In an attempt to explore ways to stabilize rising global temperatures, a team of researchers including Applied Physics Professor David Keith has developed a plan to quantify and model the effects of solar radiation management (SRM)—techniques to reflect sunlight back into space.
Dubbed the “planet hacking” project, SRM aims to combat rising global temperatures by mitigating the “greenhouse effect,” which traps solar radiation near the Earth’s surface.

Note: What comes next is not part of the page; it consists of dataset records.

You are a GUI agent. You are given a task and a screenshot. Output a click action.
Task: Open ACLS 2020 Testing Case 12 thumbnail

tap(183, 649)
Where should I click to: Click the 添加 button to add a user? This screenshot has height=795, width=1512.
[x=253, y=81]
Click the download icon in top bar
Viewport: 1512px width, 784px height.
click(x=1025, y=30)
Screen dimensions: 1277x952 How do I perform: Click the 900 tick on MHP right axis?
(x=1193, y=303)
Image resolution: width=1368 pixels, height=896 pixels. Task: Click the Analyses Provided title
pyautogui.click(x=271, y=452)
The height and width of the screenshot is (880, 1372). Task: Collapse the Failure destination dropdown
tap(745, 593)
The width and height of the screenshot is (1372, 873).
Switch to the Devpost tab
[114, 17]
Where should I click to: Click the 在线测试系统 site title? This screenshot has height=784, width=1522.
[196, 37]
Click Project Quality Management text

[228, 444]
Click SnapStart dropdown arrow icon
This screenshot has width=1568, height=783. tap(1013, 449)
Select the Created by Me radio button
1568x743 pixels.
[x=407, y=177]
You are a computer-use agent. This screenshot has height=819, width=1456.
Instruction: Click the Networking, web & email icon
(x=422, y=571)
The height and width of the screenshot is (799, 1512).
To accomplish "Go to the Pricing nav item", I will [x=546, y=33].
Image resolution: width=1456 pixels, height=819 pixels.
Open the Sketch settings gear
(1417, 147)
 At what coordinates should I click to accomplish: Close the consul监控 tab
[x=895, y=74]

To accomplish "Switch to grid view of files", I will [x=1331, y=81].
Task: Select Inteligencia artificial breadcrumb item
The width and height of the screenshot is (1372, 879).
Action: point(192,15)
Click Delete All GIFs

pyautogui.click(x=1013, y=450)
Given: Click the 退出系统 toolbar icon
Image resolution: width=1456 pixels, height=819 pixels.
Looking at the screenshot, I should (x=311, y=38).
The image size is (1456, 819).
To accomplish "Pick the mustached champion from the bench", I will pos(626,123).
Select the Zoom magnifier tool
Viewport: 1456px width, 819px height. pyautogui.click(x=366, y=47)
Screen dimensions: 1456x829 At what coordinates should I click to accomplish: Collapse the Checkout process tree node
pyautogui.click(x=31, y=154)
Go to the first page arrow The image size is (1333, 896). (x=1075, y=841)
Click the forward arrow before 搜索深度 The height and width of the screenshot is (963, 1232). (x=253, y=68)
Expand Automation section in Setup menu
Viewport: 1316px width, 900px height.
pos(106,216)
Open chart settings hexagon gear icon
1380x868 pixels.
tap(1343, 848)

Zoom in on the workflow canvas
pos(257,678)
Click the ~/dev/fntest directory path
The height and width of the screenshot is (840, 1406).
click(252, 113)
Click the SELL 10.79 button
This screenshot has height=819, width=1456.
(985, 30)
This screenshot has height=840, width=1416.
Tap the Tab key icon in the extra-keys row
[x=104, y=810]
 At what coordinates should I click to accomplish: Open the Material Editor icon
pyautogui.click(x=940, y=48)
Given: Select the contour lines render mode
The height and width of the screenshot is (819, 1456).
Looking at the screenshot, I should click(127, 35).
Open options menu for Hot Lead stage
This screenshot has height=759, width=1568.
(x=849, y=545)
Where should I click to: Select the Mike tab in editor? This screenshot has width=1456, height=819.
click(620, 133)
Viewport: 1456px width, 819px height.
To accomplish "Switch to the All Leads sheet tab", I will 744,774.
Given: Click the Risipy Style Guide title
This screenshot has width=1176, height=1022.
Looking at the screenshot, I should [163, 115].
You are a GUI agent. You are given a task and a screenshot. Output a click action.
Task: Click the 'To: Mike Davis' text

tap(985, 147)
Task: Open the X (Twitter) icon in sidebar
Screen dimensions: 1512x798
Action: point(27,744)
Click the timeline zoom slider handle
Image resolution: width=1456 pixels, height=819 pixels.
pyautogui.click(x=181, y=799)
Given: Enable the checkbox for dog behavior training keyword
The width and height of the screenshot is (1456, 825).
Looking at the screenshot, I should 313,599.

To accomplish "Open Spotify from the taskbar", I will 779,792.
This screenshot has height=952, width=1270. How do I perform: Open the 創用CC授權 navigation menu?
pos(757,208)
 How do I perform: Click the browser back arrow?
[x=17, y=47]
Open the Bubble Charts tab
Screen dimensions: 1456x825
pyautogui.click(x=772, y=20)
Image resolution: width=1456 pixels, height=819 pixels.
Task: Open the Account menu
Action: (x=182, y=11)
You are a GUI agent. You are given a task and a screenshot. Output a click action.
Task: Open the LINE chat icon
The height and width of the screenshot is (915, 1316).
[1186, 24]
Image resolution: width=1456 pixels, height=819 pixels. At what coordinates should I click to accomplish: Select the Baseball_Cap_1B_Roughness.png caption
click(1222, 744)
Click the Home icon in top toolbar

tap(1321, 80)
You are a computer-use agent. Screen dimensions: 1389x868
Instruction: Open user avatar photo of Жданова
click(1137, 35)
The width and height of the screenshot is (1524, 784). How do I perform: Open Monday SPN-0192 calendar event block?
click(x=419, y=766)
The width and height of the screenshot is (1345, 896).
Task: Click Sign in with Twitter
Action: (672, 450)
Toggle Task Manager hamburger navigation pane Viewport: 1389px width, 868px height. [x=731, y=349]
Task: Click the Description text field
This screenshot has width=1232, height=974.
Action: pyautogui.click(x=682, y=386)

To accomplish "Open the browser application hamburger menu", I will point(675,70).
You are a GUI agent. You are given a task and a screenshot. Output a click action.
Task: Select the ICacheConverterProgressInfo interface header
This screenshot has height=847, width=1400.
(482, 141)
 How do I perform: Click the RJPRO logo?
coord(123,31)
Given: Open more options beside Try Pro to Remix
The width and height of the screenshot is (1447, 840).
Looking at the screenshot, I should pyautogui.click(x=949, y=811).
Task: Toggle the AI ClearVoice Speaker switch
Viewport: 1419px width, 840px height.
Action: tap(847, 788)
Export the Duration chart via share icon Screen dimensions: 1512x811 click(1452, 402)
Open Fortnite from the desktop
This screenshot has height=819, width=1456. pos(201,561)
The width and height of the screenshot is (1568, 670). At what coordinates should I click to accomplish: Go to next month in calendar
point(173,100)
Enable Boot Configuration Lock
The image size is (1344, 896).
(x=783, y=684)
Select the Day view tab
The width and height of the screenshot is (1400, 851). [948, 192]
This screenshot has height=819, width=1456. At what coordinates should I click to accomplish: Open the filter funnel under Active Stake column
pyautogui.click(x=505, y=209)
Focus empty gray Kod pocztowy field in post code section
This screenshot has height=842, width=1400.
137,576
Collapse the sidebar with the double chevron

For example, SRM techniques may add aerosols to the upper atmosphere, thereby scattering light and limiting the greenhouse effect.
Keith and his colleagues provide a framework for analyzing the potential benefits of exploring SRM techniques more deeply, concluding that further testing of SRM would be beneficial.
“Our goal was to examine the all-or-nothing assumption common in studies of SRM, by using climate models to find out if a limited test of SRM could be detected in the face of natural climate variability,” Keith said in a SEAS press release.
“Our results suggest that it should be possible to turn SRM on slowly—looking carefully for unexpected side-effects—before committing to full-scale use.”
Though SRM may help combat rising global temperatures, environmentalists worry that such protocols would deter nations from enacting stricter emissions policies.
“There is a taboo when it comes to talking about this because there is an underlying feeling that even talking about technical fixes like this will encourage people not to cut emissions,” Keith said.
Nonetheless, Keith said inaction is more harmful to the environment than the effects of solar radiation management.
According to an opinion article Keith published in the January 2010 issue of Nature, solar radiation management could offset rising temperatures 100 times more cheaply than emission cuts.
Though the project is very economical, Keith said that it may still be a risky proposition.
“This is not a cost-benefit trade-off,” Keith said. “It’s a risk-risk trade-off, so doing this stuff has some risks, including some very serious global risks, but it has some potential large benefits.”